■ **Extracto del documento**:
○ ○ ○ ○ ○

Trump es parte inequívoca del establishment imperialista, pero, más allá de su oportunismo, de su pintoresquismo y de una falta de tacto que en parte es espontánea y en parte deliberada, su estilo está pensado para atraer a un electorado popular que no se distingue por su ideología progresista sino por un nacionalismo de fondo y por una psicología que comulga en el credo de la meritocracia. Esto es, en una discriminación positiva fundada en los valores: su mundo es el mundo de los “ganadores y los perdedores” que se definen por sus aptitudes individuales –competitividad, agresividad, dinamismo, inteligencia, voluntad de trabajo- antes que por la adhesión a una solidaridad de clase o a una equidad fundada en la igualdad de oportunidades. Este darwinismo social está muy difundido en Norteamérica y a él apela Trump a través de un instrumento que ha sido el primero en aprovechar a gran escala: las redes sociales, que le permiten soslayar un universo mediático que le es masivamente adverso. El que se atreva a buscar un segundo mandato a pesar de los ataques que le llueven desde los mass-media y desde Hollywood, es una demostración de la eficacia del método.

○ ○ ○ ○ ○

■ **Datos mostrados**:
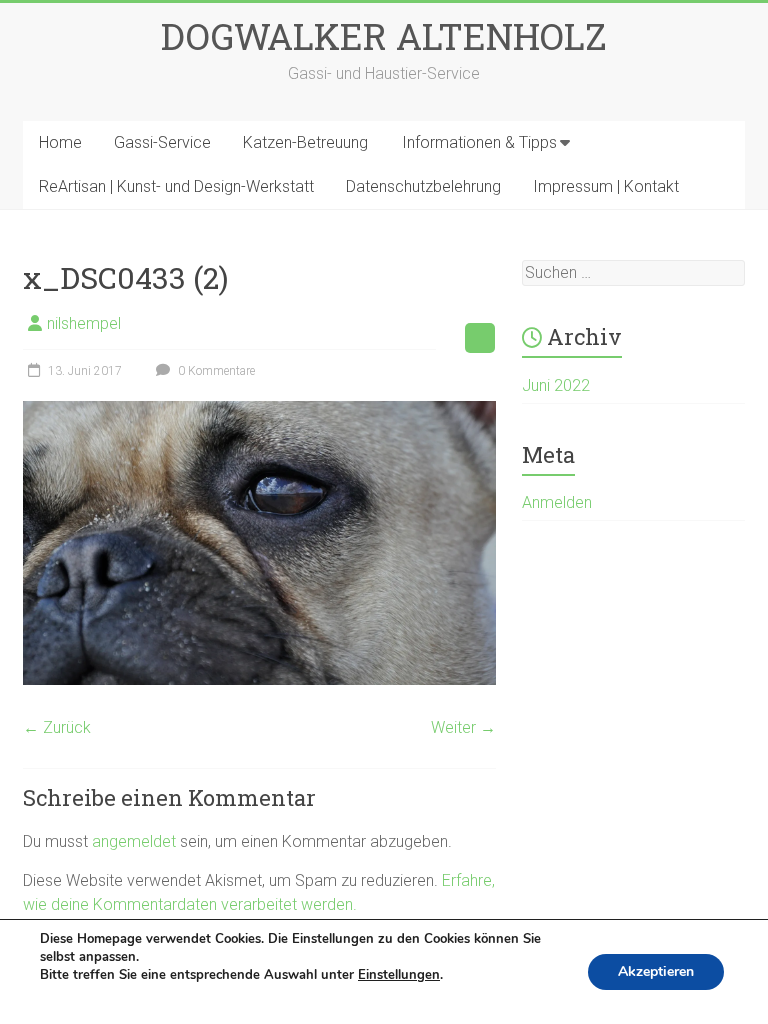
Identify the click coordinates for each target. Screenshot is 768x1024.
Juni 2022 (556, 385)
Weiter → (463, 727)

○ ○ ○ ○ ○

■ **Lista de ejercicios**:
(A) Por favor, resume en forma de lista el párrafo del extracto que comienza con «Trump es parte inequívoca» y conserva sus datos principales.
(B) ¿Qué instrumento fue Trump el primero en aprovechar a gran escala, según el extracto?

■ **Respuestas correctas**:
(A)
- Trump forma parte del establishment imperialista.
- Más allá de su oportunismo, su pintoresquismo y su falta de tacto, su estilo busca atraer a un electorado popular. Ese electorado no es progresista: es nacionalista y cree en la meritocracia.
- Ese electorado divide el mundo en «ganadores y perdedores» según aptitudes individuales: competitividad, agresividad, dinamismo, inteligencia y voluntad de trabajo. No lo divide según la solidaridad de clase o la igualdad de oportunidades.
- Este darwinismo social está muy difundido en Norteamérica.
- Trump apela a él a través de las redes sociales. Fue el primero en aprovecharlas a gran escala, y le permiten esquivar unos medios masivamente adversos.
- Busca un segundo mandato pese a los ataques de los mass-media y de Hollywood, y eso demuestra la eficacia del método.

(B) Las redes sociales.